Vision de l’apiculture par «un non pratiquant»

Bientôt l’humanité disparaîtra. Qui a dit « bon débarras » ? Fort dépité par le résultat de ce que l’homme a réussi à faire sur terre, le maître de l’univers s’interroge. Y aurait-il un bug dans le crâne de ces bipèdes au cerveau hypertrophié pour qu’ils aient ainsi saccagé les océans, les rivières et les forêts, chassé les hirondelles, massacré les lions et les éléphants ? Jusqu’à obscurcir la lumière du ciel et bouleverser les saisons. « Comment faire confiance à ces chimistes d’occasion, à ces fanatiques fauteurs de guerre » se dit le créateur. « Je vais les transformer en taupe et ils passeront leur temps à creuser sous terre ». Dans sa grande magnanimité, il ne peut pourtant se résoudre à abandonner un projet qui lui avait coûté six jours de travail et des milliards d’années à jardiner ce qui devait être son oeuvre.

Mais qui embarquer sur la nouvelle arche de Noë aux côtés de ce qu’il reste des merveilles de la vie sur terre ? Après avoir fait rapidement le tour de la question, le roi des cieux et des mers choisit une reine. Ce sera l’abeille. A elle, tellement maltraitée dans l’ancien, de féconder le nouveau monde, de lui enseigner le travail et la vie en société, de lui donner le goût du sucré et le parfum des fleurs, de devenir l’institutrice de la planète nouvelle. Investies de la conduite du monde, les abeilles présentèrent une dernière requête : pouvait-on sauver avec elles ces étranges monstres, enfumeurs couverts de toiles, qui venaient prélever le miel tout en s’arrachant leurs derniers cheveux devant la folie de destruction des apprentis sorciers, leurs congénères ? Ok pour les apiculteurs. On ne sait trop pourquoi, Dieu prit la décision de faire également monter sur le bateau les amoureux du vin, signe qu’être le plus grand dans l’univers ne dispense pas d’avouer quelques faiblesses.

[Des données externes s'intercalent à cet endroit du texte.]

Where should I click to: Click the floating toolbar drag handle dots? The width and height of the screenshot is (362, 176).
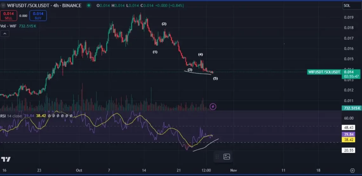click(218, 156)
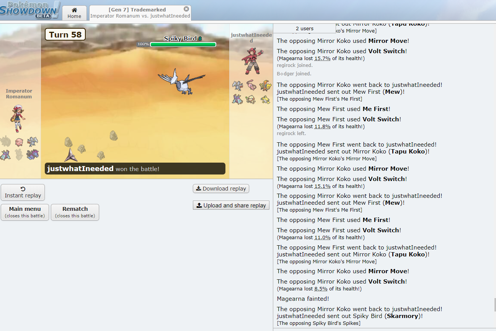The image size is (496, 331).
Task: Click the battle log scrollbar thumb
Action: click(494, 305)
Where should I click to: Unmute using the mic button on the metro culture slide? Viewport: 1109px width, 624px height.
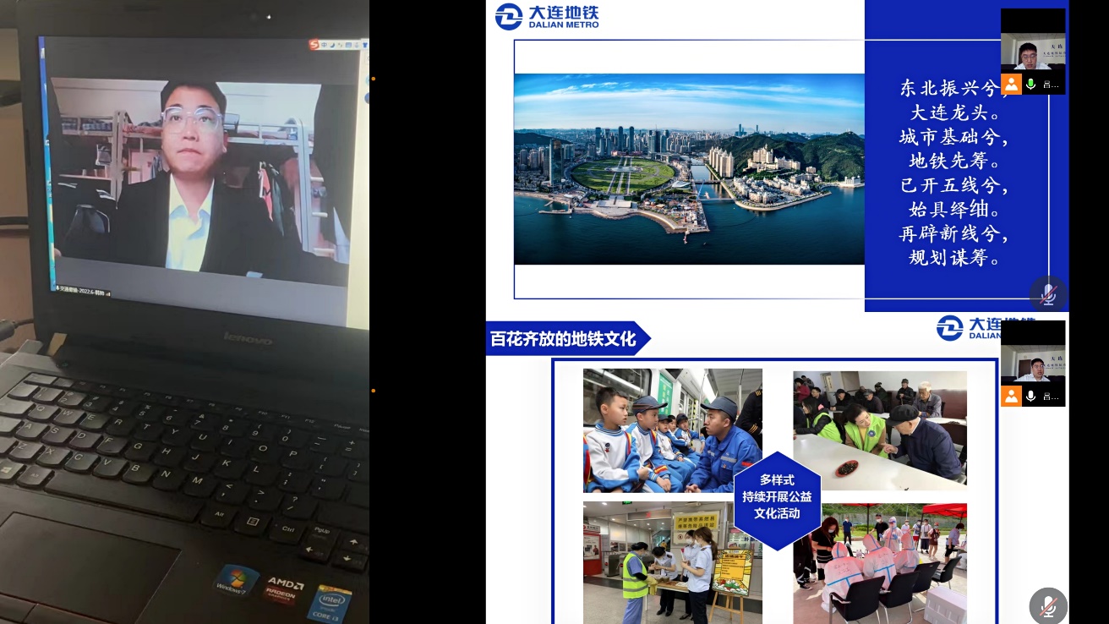click(1048, 605)
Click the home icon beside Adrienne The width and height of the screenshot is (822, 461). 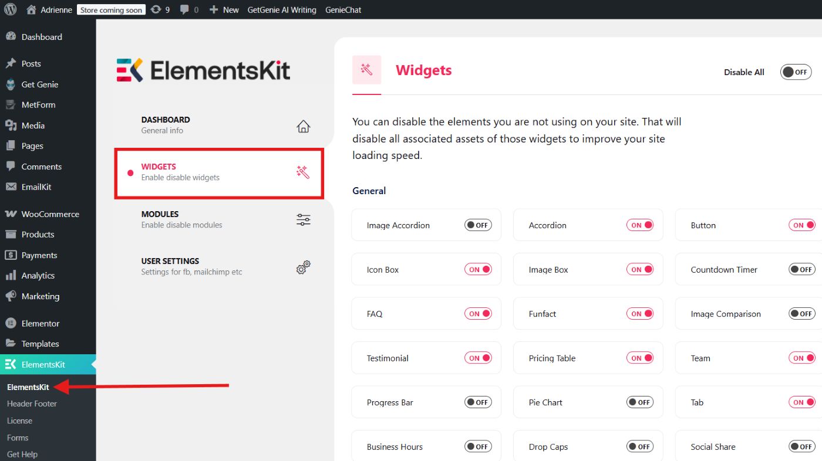32,9
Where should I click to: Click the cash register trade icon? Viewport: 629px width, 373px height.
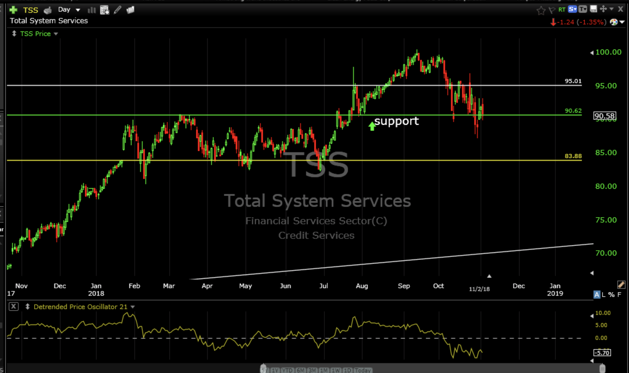point(48,10)
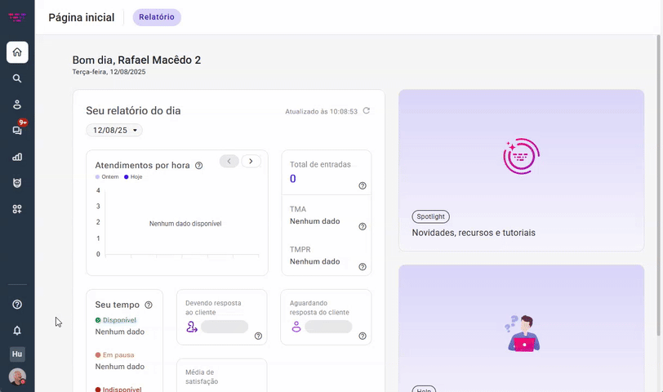Click the help question mark in the sidebar

tap(17, 304)

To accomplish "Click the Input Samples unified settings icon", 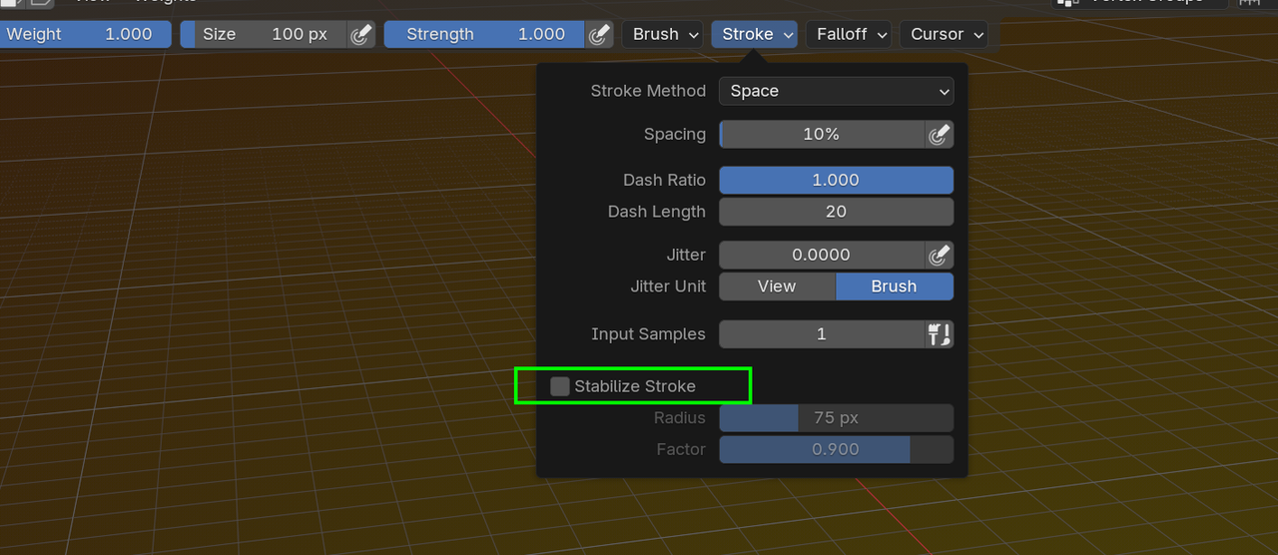I will click(939, 334).
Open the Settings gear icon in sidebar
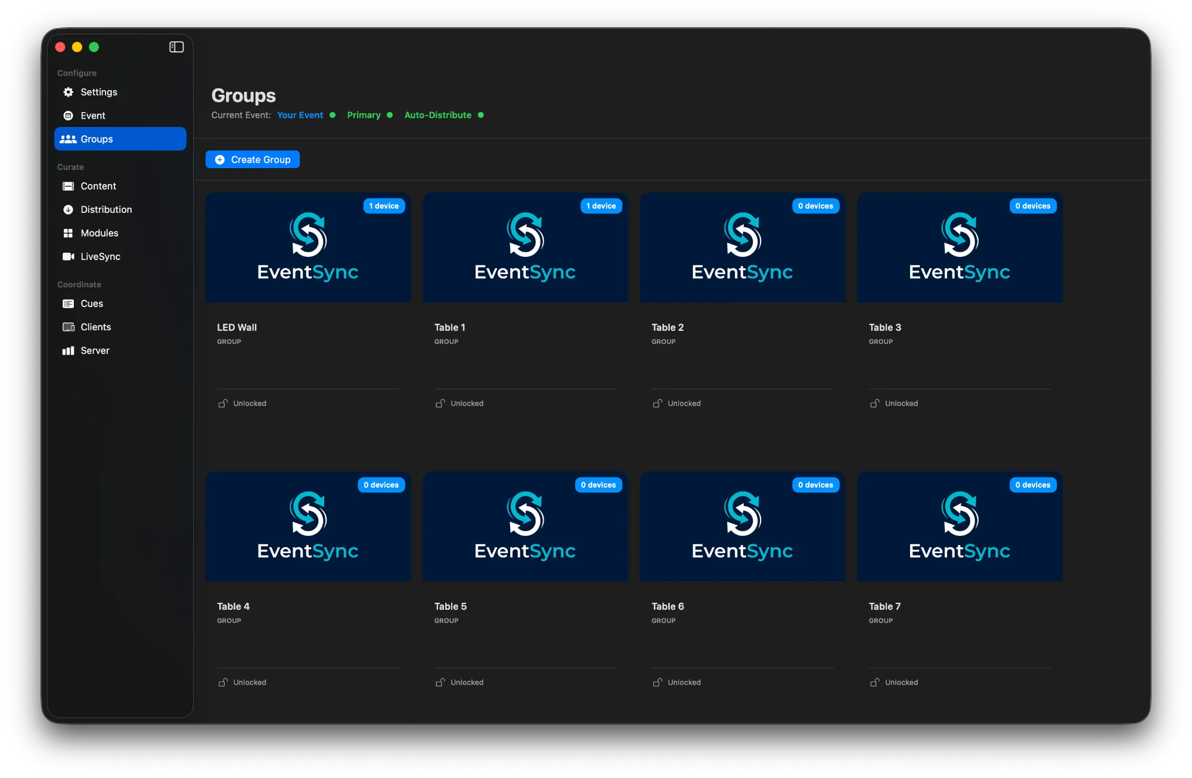1192x778 pixels. click(x=67, y=92)
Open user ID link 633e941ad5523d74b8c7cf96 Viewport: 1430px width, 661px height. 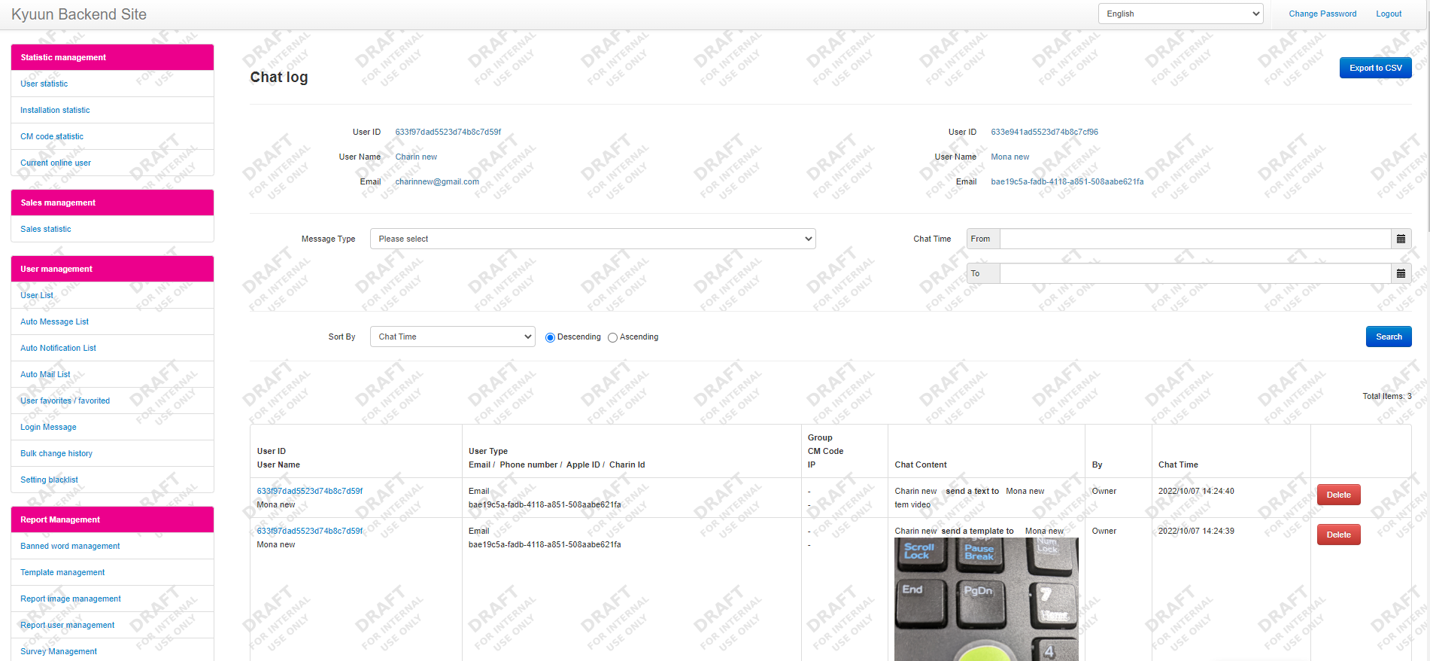coord(1044,132)
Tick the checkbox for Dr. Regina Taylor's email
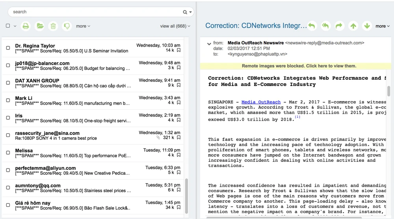 (8, 48)
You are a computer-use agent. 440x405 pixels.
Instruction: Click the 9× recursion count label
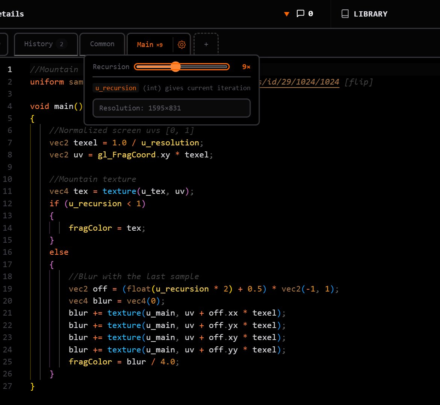pos(246,67)
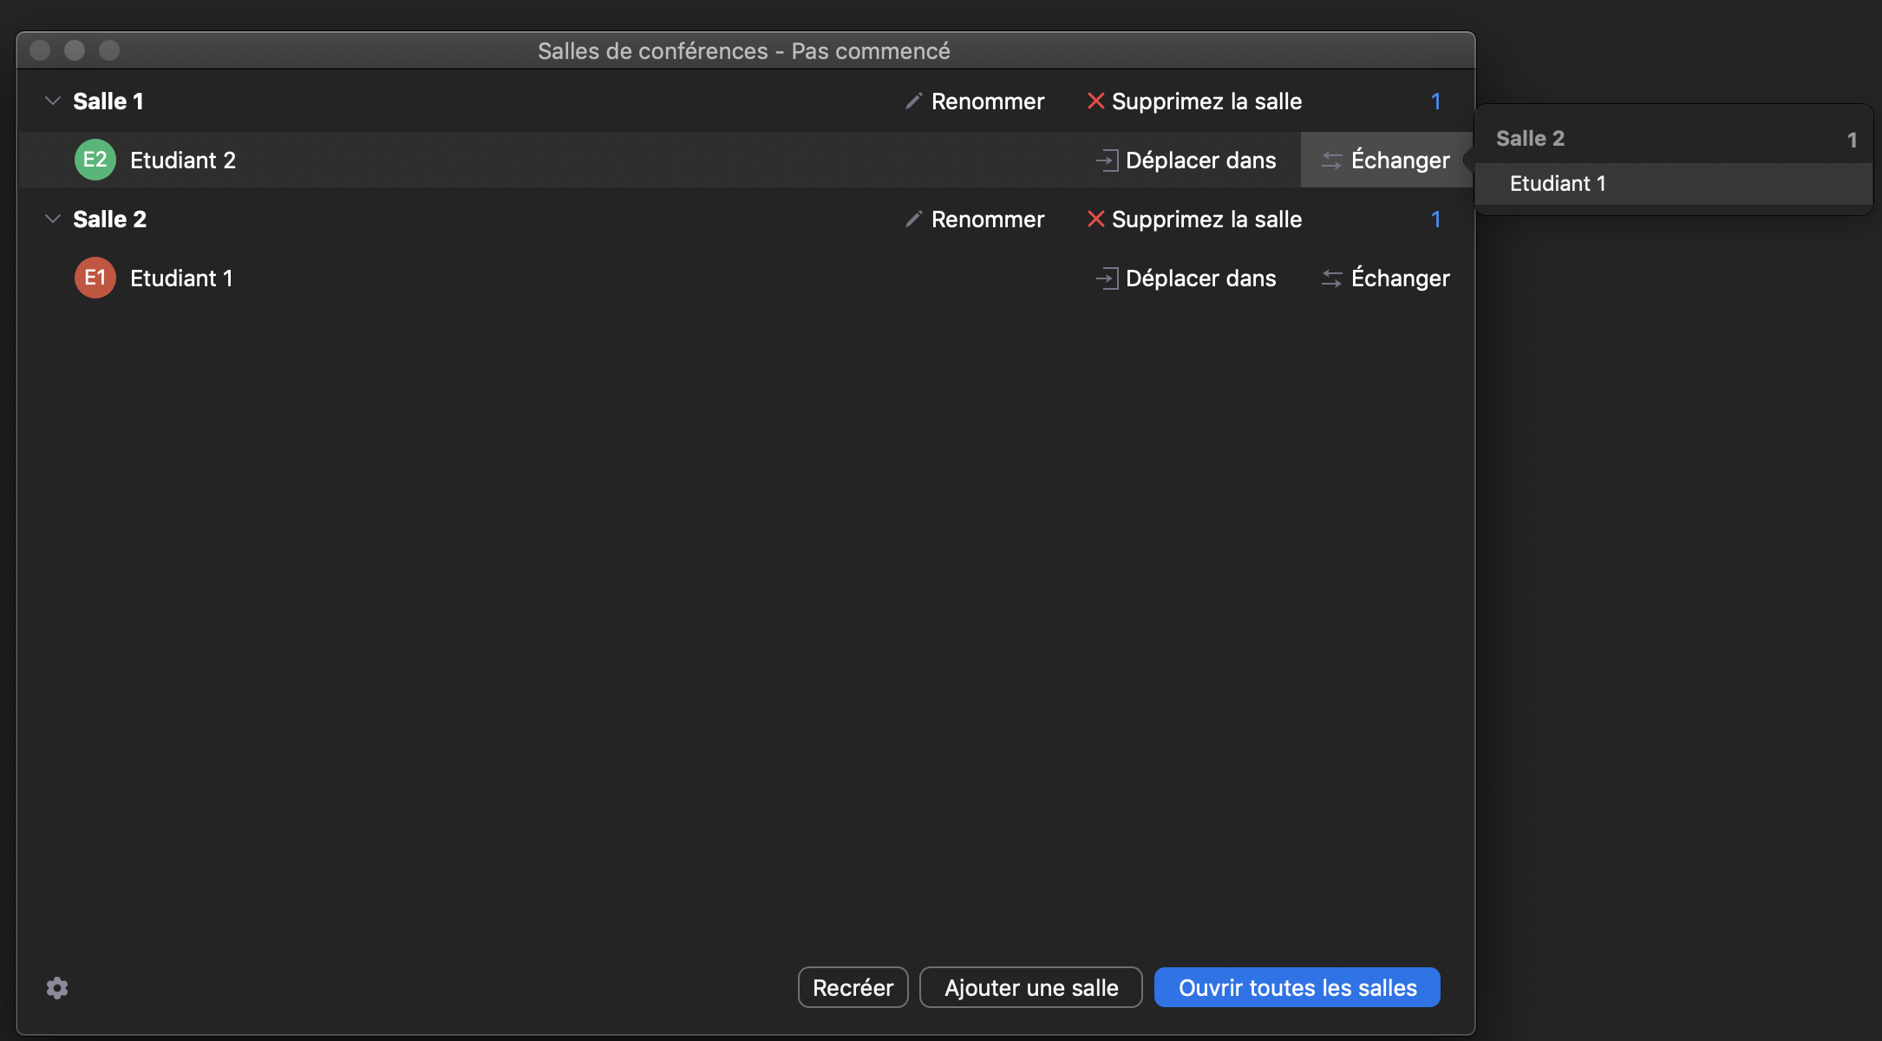This screenshot has height=1041, width=1882.
Task: Click the E2 green avatar
Action: click(x=95, y=160)
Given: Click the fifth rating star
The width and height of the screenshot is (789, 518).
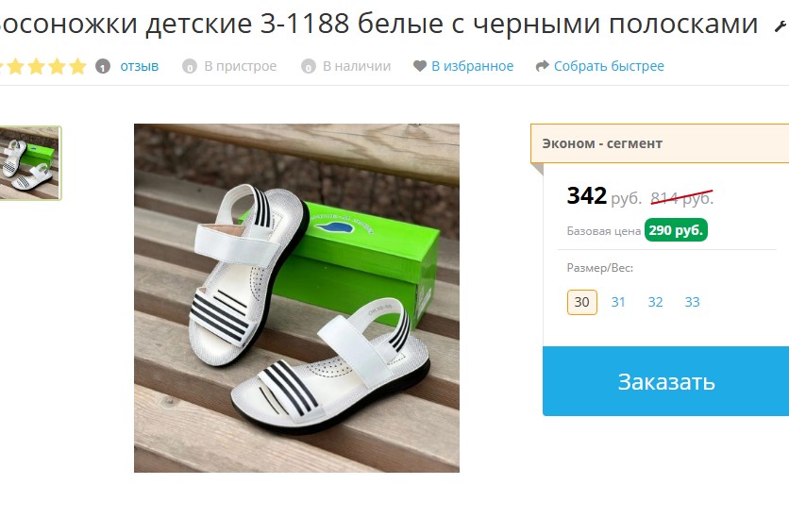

N’allez pas croire pour autant que les apiculteurs seraient partis sans une bouteille. On en connaît tous, bien au contraire, qui aurait commencé par écoper dans la cave le jour même du déluge. A vrai dire, le choix de l’abeille de sauver ainsi son exploiteur, peut laisser perplexe. De fait, elles savent tout de ces obsédés sexuels chassant la femelle dans les prés et jouant les maquereaux devant leurs cabanes en bois, en attendant que tombe le bénéfice. A nous le boulot, à eux le miel et la tirelire. L’apiculteur est un bordélique organisé, un poète cynique, un radin généreux. Il ne peut laisser indifférent. Il est de tendance envahissante et sème sa pagaille jusque dans la salle de bains qu’il fréquente par ailleurs assez peu. Une sorte de négligé vestimentaire lui tient lieu de costume. C’est plutôt rural. La voiture-camionnette est son deuxième domicile, sa petite niche. Il ne faut donc pas s’étonner qu’elle sente le fauve. L’apiculteur nourrit un culte maniaque pour l’outil sous toutes ses formes, du simple marteau au tracteur dont le profil idéal serait d’être vieux et délabré tout en tournant comme une horloge. Il n’aime pas le neuf.

Car l’apiculteur est un gardien de la mémoire du temps. Sensible à la couleur d’un ciel et à la forme des fleurs, il est le dernier à connaître le nom des arbres, les moeurs des champignons et des bêtes qui sont toutes son ami, sauf celle qui lui met le bourdon. Il a le flair du chien avec lequel il est capable de tenir des conversations à l’infini, sans se regarder, comme une paire de beloteurs tapant leur carton au bar du coin. Bref c’est un as de pic et de coeur qui ne pouvait qu’inspirer la littérature et les troubadours. « Quand l’apiculteur se meurt » chantait Bashung. Mais l’apiculteur ne mourra jamais, l’abeille veille sur lui.